**To do:**
1/ Answer these from the soybean passage:
(a) What was the approximate seeding rate per acre for the double-crop beans?
(b) At what stage was fungicide sprayed on the irrigated beans?
(c) By what percentage does Sledge estimate yields on certain fields fell compared with 2013?
2/ Pick up the soybean passage after its last sentence and continue it.

Harvest began in early September for their double-crop beans, which had a seeding rate of about 140,000 per acre. “We did see a lot of frogeye leaf spot,” he says. “Everybody’s had it heavy this year. Soybean varieties planted this year included Group 4 Armor DK4744 and Asgrow AG 4531 and AG4632. We plant all Pioneer beans behind wheat, usually Group 5s (5.4-5.7).”
This year, the Taylors didn’t spray dryland beans at all for insects or fungus. “We sprayed wheat beans for podworms or boll- worms.” On irrigated beans, they sprayed a fungicide at the R-3 stage.
Frogeye leaf spot suspected
“Our soybeans looked really, really good through the season,” Sledge says, “but some of our earliest beans to harvest didn’t produce as well as we’d hoped.”
He estimates yields on certain fields to be 15 percent less than in 2013. “Early indications point to frogeye leaf spot, but we’re still not sure.”

**Record extracts:**

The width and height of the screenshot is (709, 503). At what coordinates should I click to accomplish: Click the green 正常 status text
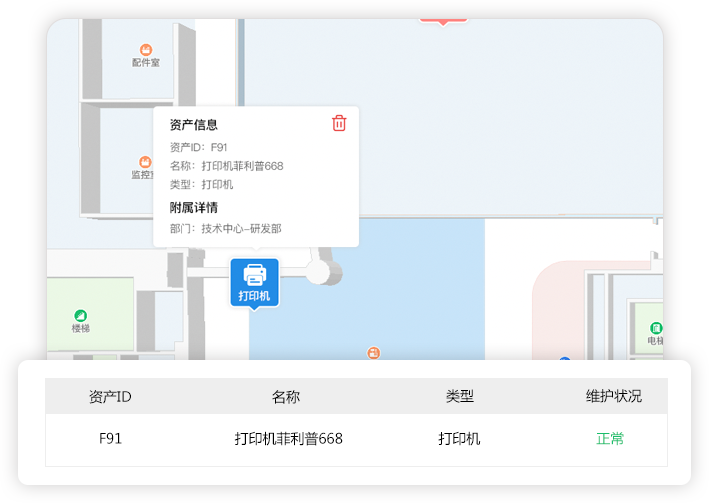(x=610, y=439)
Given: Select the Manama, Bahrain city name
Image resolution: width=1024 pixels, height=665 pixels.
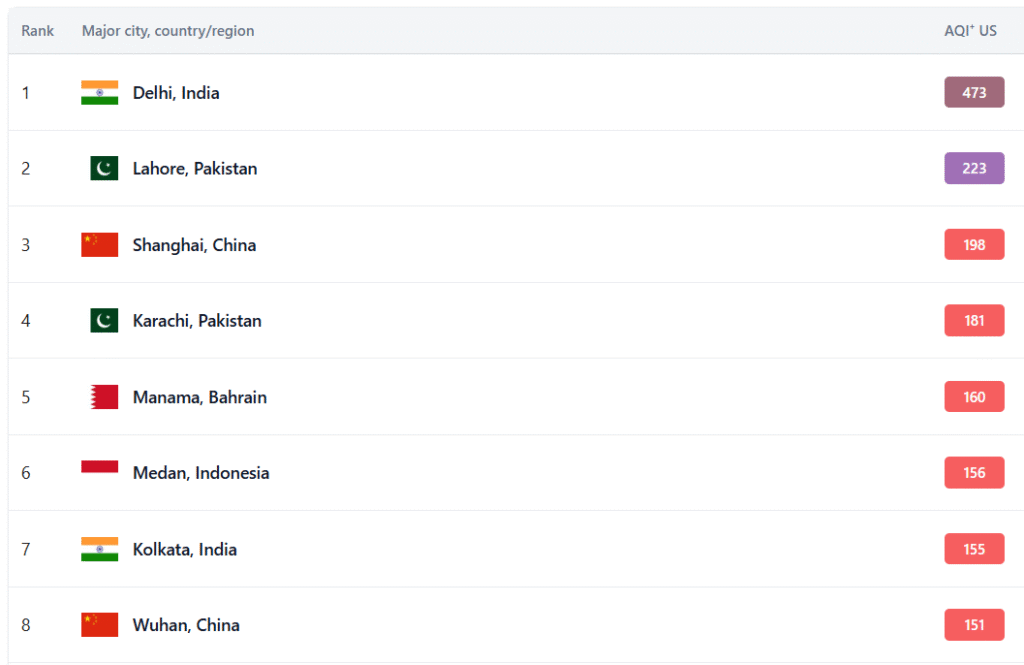Looking at the screenshot, I should point(200,397).
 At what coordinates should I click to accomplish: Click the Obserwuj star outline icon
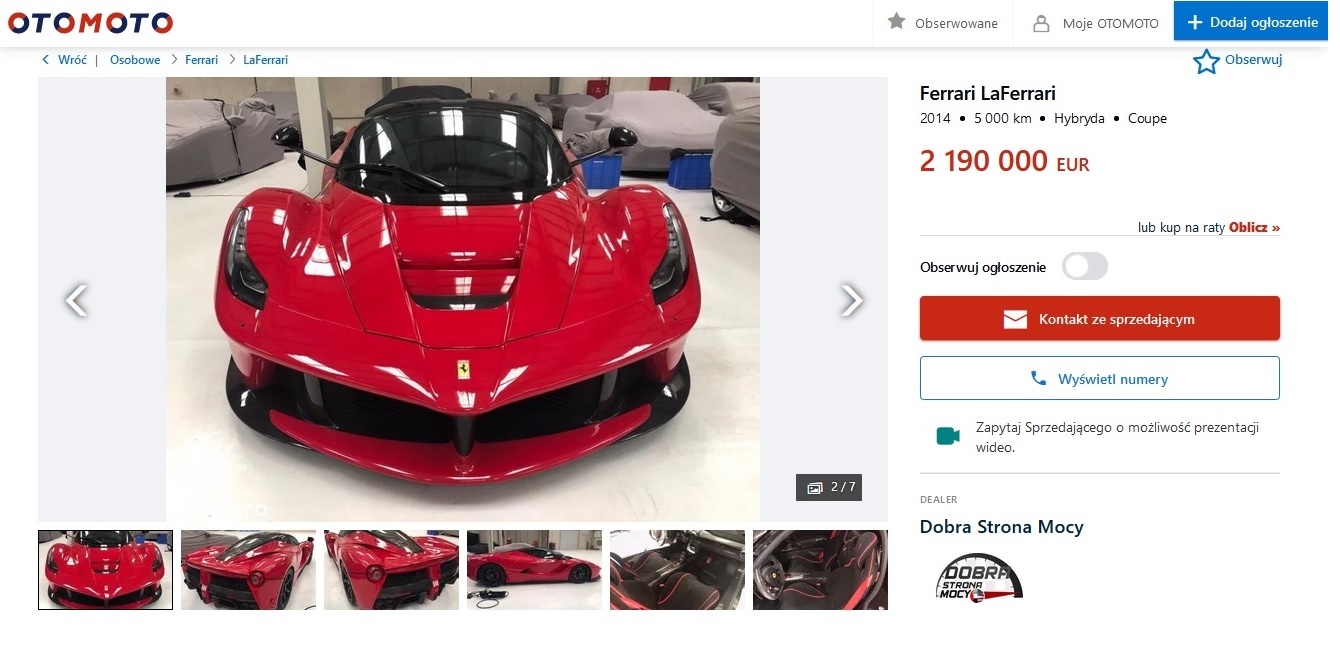pyautogui.click(x=1206, y=61)
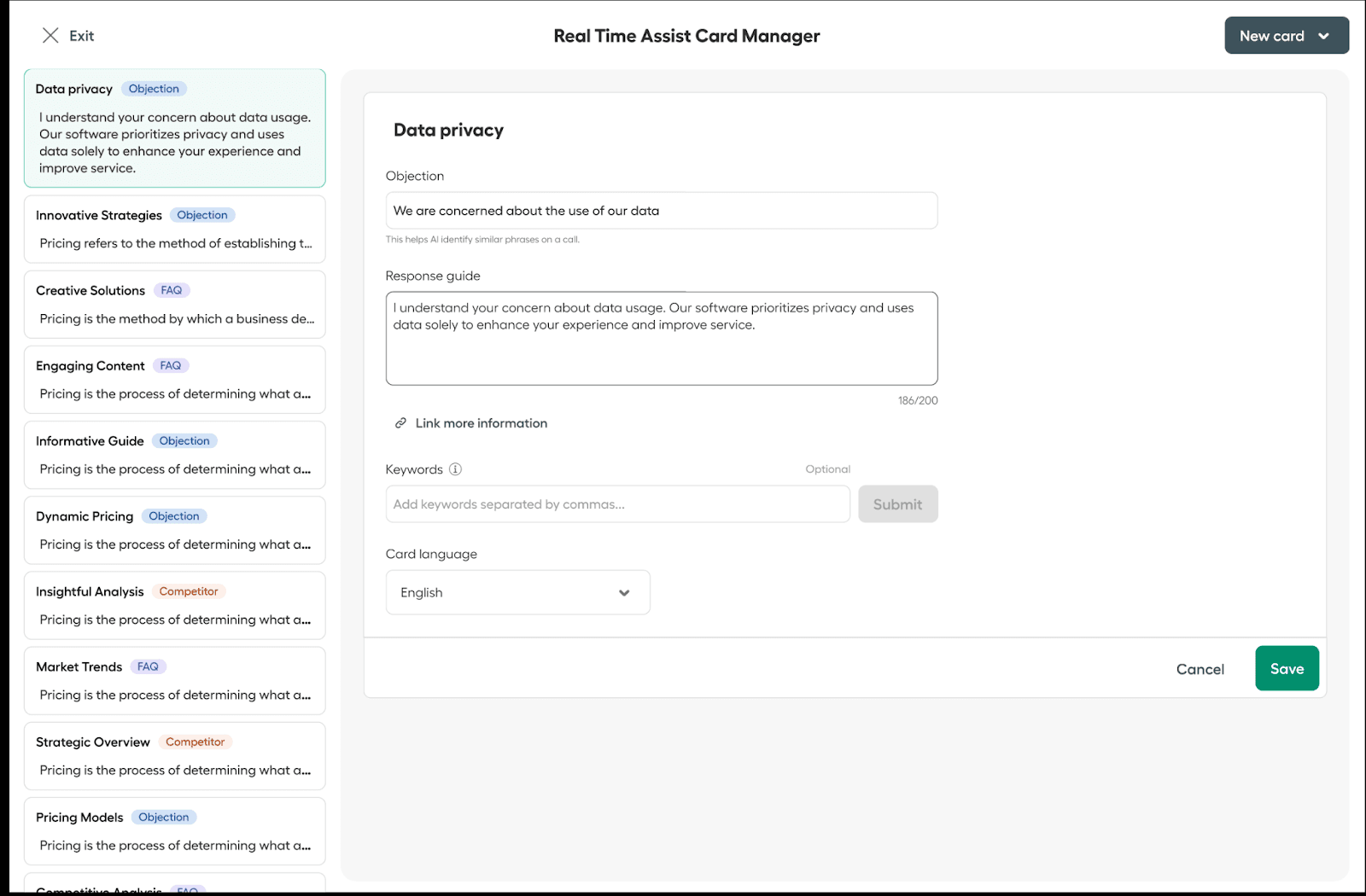Click the New card chevron arrow
The height and width of the screenshot is (896, 1366).
tap(1323, 36)
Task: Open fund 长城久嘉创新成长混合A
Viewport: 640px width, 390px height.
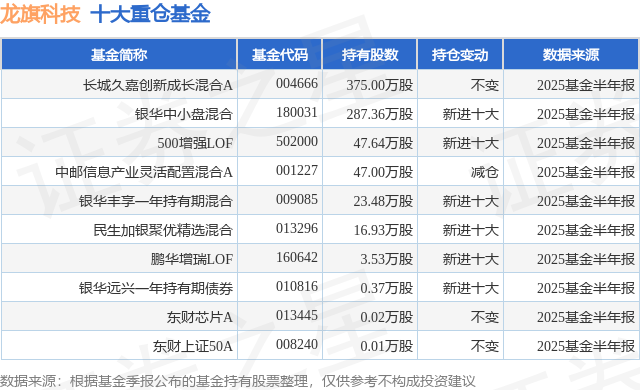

**Answers for the exercise:**
1/
(a) About 140,000 per acre.
(b) The R-3 stage.
(c) 15 percent.

2/
After 40 years of farming, Sledge holds a pragmatic, yet cautious view of the future. “Every year is a little different,” he says. “There were years with floods and years with droughts — but no major changes. I think that as varieties improve, yields will continue to increase. Irrigation will be a critical component to having consistent yields.”
He says he has booked and pre-sold more corn than ever because of pricing concerns.
“The next years may be difficult,” Sledge says. “We’re facing surpluses and cheaper crop prices. Input costs may not fall as rapidly as we hope.
“We hope for drought-tolerant varieties in corn, and continual technological advances in farm equipment. If the world economy continues to do well, I think we will continue to have a demand for soybeans and cotton.”